GlennAh, I call it an ELS
If you have 6 indicators in separate Radars, each putting a value into a different GV, you can run this after hours and see what all the values and associated times are.
If you want to test the receiving code which reads in the GV's then I agree you have to do it during market hours, because the historical GV's are not 'stored', so you will only get the last GV values after hours.
However you could load the historically generated GV's into an array and then use that for testing the (slightly modified) receiving code.
Glenn
You've hit on the issue here. The way we have set things up is to have separate "modules" with GVs passing data between them. One is the cycle analysis and one is is the basket selection and position sizing. A third will be the strategy that takes the GVs to process into buy/short orders, exit orders and stoploss. In order to evaluate different scenarios from start to finish, we wanted to run the TS trader manager analysis and optimsation reports.
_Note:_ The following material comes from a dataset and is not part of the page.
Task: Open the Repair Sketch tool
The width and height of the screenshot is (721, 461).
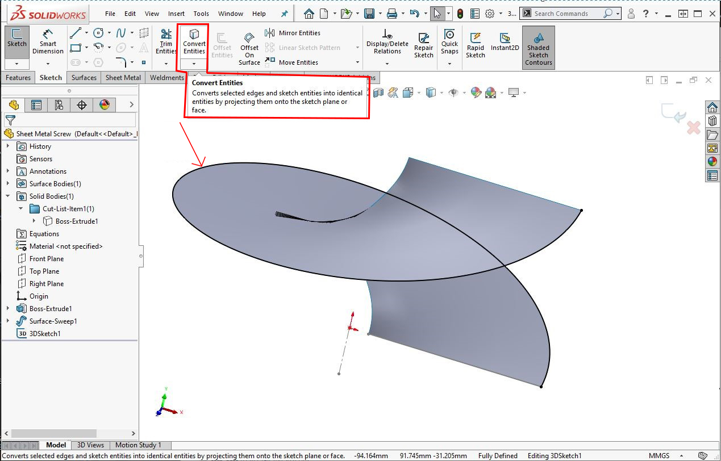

Ideally during initial development this would be done out of hours, because we can quickly alter and change code/inputs to see the effect.
Later when we are closer to a tuned product then it will be run in live mode during market hours.
I agree with your point about backtesting. I'm not a great fan of it due to market changes and, as you righly say, for Iraj's strategy non-technical days will screw things up. In that respect I would say that backtesting is primarily for bug-testing or will be limited to days where we think they have been behaving technically.
The idea about using an array to store historical values could be handy for example to test the order execution module.